Task objective: Lines in the listing below containing the string "beside" are to be identified and copied.

Material for this task:
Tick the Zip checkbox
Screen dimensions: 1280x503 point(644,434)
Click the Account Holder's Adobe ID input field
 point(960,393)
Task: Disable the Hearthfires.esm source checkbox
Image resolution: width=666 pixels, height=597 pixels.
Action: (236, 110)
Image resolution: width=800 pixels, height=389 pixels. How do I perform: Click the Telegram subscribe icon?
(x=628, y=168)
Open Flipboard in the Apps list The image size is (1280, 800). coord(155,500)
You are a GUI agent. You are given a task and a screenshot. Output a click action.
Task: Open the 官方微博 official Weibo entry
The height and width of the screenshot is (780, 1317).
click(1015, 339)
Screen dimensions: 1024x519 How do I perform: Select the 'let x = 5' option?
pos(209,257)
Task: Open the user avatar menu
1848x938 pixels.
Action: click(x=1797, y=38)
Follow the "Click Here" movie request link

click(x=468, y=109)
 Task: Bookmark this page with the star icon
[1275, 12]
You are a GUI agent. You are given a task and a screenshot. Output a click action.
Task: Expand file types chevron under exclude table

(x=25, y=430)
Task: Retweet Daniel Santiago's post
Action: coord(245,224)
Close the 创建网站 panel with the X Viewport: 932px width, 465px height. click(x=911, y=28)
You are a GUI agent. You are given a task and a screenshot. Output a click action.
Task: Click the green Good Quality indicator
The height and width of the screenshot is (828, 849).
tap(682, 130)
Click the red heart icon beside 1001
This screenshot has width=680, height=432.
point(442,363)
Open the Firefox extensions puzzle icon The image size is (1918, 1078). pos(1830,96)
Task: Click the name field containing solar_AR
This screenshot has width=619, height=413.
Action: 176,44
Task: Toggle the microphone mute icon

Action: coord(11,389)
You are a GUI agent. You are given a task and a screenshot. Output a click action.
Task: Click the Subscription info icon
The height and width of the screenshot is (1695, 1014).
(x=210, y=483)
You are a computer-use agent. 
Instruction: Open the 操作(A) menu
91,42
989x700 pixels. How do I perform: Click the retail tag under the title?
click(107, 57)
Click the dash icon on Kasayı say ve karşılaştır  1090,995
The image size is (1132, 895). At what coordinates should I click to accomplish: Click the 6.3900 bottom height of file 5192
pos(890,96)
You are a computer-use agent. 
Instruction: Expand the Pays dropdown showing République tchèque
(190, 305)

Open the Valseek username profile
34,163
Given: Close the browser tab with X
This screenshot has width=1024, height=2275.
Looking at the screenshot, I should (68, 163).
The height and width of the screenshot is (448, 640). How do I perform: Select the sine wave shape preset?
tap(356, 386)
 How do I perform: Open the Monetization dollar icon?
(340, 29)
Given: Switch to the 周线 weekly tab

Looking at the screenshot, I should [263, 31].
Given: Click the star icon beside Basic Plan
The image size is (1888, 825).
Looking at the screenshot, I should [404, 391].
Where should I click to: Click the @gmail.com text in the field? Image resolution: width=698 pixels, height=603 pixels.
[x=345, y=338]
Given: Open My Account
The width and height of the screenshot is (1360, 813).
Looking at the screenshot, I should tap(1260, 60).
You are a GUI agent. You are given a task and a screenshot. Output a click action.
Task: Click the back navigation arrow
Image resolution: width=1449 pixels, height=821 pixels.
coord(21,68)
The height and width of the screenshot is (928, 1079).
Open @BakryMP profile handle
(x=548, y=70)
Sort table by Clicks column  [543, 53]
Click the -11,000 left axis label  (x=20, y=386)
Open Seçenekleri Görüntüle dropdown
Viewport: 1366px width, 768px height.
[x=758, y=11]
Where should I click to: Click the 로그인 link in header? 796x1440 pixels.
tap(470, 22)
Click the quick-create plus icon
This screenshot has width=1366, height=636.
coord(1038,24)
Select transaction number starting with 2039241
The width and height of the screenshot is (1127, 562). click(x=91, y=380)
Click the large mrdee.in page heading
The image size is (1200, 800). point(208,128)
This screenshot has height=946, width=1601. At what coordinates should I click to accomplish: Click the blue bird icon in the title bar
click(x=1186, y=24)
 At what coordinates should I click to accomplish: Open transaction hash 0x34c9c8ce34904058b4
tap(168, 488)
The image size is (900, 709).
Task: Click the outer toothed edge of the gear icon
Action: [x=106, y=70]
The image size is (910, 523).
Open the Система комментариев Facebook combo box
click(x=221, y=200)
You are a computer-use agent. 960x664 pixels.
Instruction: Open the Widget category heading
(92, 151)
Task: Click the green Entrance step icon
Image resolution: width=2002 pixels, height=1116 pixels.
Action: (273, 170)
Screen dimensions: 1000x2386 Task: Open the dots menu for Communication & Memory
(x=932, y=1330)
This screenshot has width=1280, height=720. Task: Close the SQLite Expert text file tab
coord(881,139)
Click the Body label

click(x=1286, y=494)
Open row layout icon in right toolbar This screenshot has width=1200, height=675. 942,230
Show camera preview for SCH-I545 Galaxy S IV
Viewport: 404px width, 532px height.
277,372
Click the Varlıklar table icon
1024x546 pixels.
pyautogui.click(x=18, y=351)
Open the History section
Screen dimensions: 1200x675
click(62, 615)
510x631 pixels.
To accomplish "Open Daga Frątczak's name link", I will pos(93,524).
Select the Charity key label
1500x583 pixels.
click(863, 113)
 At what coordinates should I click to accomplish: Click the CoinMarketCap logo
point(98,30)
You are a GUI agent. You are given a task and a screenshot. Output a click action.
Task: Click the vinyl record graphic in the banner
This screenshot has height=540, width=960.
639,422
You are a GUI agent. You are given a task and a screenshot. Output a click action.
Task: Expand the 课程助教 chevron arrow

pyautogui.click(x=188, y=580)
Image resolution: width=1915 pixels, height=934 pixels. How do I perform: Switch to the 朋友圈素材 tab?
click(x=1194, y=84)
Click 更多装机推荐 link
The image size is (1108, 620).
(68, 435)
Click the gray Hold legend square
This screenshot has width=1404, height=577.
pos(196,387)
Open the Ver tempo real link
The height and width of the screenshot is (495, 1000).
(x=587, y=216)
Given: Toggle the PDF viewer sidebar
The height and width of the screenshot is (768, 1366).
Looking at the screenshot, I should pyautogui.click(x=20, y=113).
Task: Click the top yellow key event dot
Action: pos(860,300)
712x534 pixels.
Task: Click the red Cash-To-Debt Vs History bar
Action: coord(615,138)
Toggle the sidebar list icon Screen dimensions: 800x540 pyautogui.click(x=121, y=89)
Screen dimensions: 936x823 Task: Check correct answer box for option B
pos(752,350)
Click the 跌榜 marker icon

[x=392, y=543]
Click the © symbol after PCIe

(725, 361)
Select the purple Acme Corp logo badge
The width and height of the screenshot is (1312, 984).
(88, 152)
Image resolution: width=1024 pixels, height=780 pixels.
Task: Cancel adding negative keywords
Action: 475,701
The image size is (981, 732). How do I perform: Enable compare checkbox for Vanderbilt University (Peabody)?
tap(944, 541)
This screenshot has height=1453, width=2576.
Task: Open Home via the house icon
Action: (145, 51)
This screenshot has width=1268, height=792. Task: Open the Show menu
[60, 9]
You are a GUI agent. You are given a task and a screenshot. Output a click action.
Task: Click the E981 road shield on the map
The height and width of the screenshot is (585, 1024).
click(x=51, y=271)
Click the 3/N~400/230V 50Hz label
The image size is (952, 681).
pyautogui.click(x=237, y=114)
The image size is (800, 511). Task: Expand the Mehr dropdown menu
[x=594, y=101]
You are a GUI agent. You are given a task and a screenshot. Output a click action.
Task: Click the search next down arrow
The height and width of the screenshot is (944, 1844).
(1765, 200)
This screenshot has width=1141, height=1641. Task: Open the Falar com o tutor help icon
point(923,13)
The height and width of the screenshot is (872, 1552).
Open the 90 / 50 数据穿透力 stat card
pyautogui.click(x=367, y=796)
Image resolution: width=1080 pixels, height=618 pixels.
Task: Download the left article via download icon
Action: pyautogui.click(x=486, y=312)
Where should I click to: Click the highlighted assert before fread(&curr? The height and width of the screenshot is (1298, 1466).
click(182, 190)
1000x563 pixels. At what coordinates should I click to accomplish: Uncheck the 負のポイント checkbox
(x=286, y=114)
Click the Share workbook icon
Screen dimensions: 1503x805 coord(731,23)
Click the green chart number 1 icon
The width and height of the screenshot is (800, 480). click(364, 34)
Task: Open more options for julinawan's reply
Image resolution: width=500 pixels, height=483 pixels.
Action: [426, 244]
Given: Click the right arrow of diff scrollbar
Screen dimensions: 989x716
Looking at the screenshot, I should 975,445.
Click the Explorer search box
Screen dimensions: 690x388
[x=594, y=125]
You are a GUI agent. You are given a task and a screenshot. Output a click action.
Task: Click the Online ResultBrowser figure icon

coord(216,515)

Completed task:
Click the red heart icon beside 1001
Given: Click the star icon beside Basic Plan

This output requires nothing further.